Metasearch for Hotels Explained

It’s not secret that one of MGR’s main areas of expertise is in digital marketing for the travel and hospitality industry.  After more than 15 years working with all types of travel professionals, from large hotel chains to the small and independent boutique hotel, I think we’ve seen it and done it all.

One of the questions that I’ve been getting more frequently over the past few weeks is how Metasearch could potentially benefit some of our hotel clients.  Keep in mind that the majority of these clients are already engaged in a variety of digital marketing campaigns with us including AdWords, paid social, programmatic, etc., so their inquiring about Metasearch makes a lot of sense.  So, let’s start with the most obvious question.

What is Metasearch?

Back in the days, if you’re a typical traveler planning your next vacation, you would likely go to your local Travel Agency (yes,a physical store full of posters of exotic destinations) and ask the person behind the desk to help you plan your trip. As the Internet developed and search engines gained popularity, people started shifting to searching online for travel information and visiting hotels’ websites (at least those hotels who had the vision to create one right away).  The traditional brick and mortar travel agency evolved into an Online Travel Agency (OTA in the travel lingo) and companies such as Expedia, Hotels.com, Orbitz, Travelocity, etc. quickly became the one stop (online) destination for travel research and bookings for many travelers.

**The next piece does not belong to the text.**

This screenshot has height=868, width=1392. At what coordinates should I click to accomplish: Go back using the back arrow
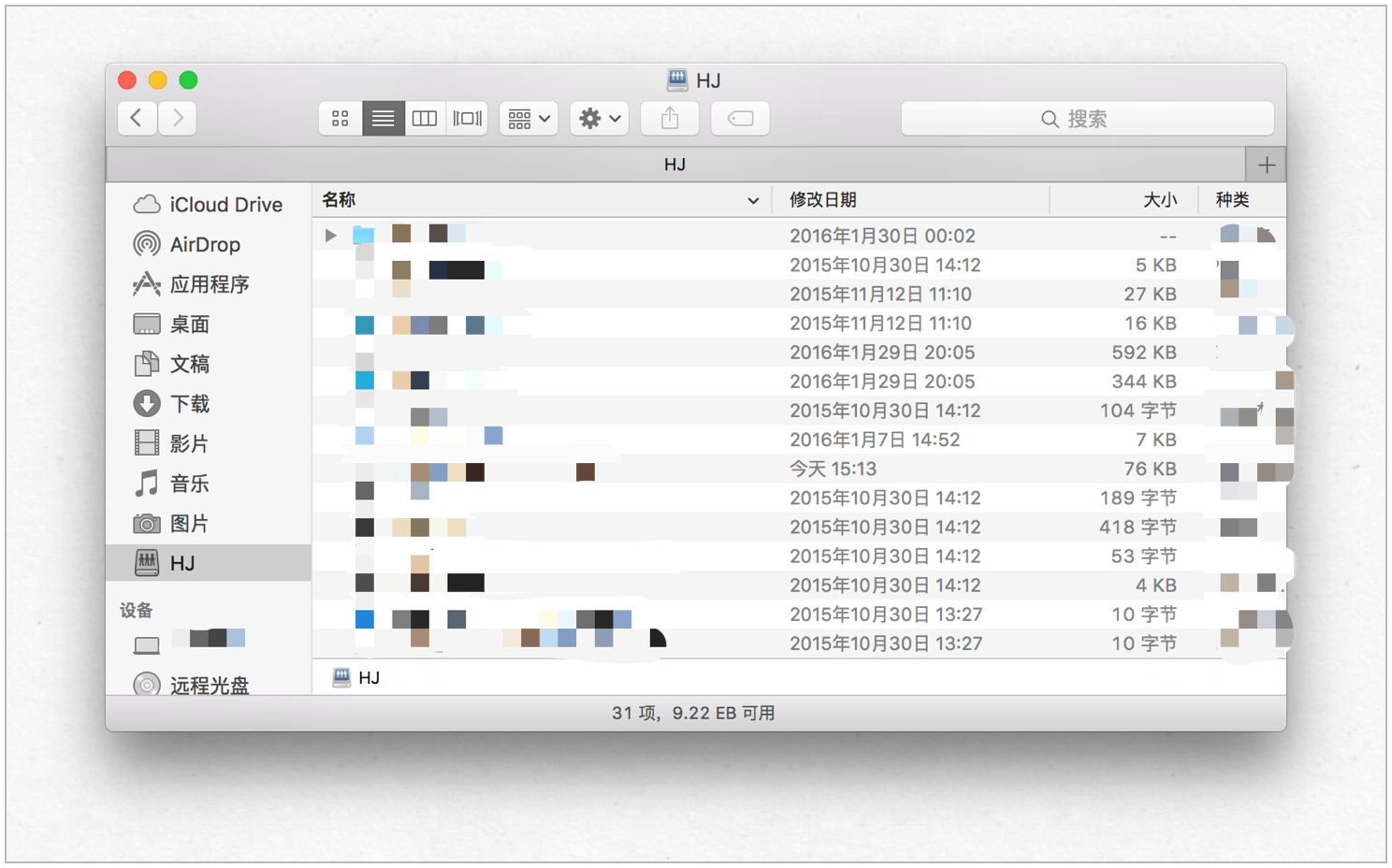point(138,118)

As much as hotels keep promoting their own versions of “Book Direct and Save” or “Book with Us” the truth is that hotels need OTAs just as much as OTAs need them.  Enter the relatively new world of Metasearch Engines.

If you’ve read reviews or book a trip after searching on TripAdvisor, Kayak, Trivago, or even a Google Hotel Ad, you’ve just discovered the power of Metasearch.  As opposed to OTAs like Expedia or Hotels.com, Metasearch Engines do NOT hold their own inventory of hotel rooms.  Instead, they get a direct feed of data from other search engines to generate a list of results, rates and availability for potential travelers from a variety of sources.  Think of it as a ‘rate comparison tool’ at your disposal that allows you to select your preferred rate and book directly from the original source, whether it be an OTA or the hotel’s own booking engine.  How do Metasearch Engines get paid?  Most of them will receive a referral commission or a Cost-per-Click charge for sending traffic to the hotel (or airline for airline travelers).

Does it benefit hotels to take part in Metasearch?

The answer is it depends…  On the one hand, hotels need to be visible throughout the entire sale process, from the initial ‘discovery’ phase to the final ‘decision’ or conversion phase of the funnel.  In order to achieve this wide range of visibility, using as many channels as possible (search engines, social media campaigns, programmatic, and OTAs) is key.  In this case, Metasearch becomes just one more channel for them to explore and see if it drives conversions that otherwise would be lost to another competitor.

One of the main reasons why hotels like to use or try Metasearch is to compete with the dominant OTAs and get more direct bookings.  The rationale is that even if you’re still paying a commission to the Metasearch Engine for each booking, in the long run, by getting the visitor to ‘book direct’ you will be increasing your chances of the same visitor booking direct with you again, only next time, it will be ‘really’ direct and without going first through Metasearch.  In other words, you’re investing in your guests lifetime value for future bookings.

Voice is the Future.  Sounds familiar?  Yes, we’ve written a few articles and created a few podcasts on this topic recently.  The reality is that both Amazon’s Alexa and Google Home have already partnered with Metasearch Engines (and OTAs) to become the next relevant channels to power consumer searches.  For example, through a partnership with Kayak, you can ask Alexa to provide you with hotel, flight and available rates for your next planned destination.  If a hotel wants to participate in voice search, they will need to use Metasearch to be included with their search results.

As if the above reasons weren’t enough, Google has now revamped their own Metasearch program with the goal of monetizing even more search results.  Simply enter the search term “Hotels in (city name)” and a list of hotels and rates in your selected city will appear in a search results box.  If a visitor clicks on your hotel name, a list of rates (including your own Book Direct link) will also appear.  It’s important to understand that the Google Hotel Ads program is separate and independent from any type of Google AdWords campaign and it operates under its own console, ad groups, bids, CPC, etc.

Conclusion:

Consider Metasearch as a new and optional marketing channel within your multi-channel approach. As with all other channels, it is important to determine which ones work best and provide the best ROI for your individual property.  It’s never ‘one size fits all.’  Many times, what works well for one type of property, doesn’t perform that well for another one.  And that’s quite normal.

No matter how many channels or what channels you use, Branding is always key.  The more you market your brand, the less you will rely on third party channels, OTAs, or any other form of advertising that you cannot control.  Pay to Play is good but if you can pay less and still play, that’s much better!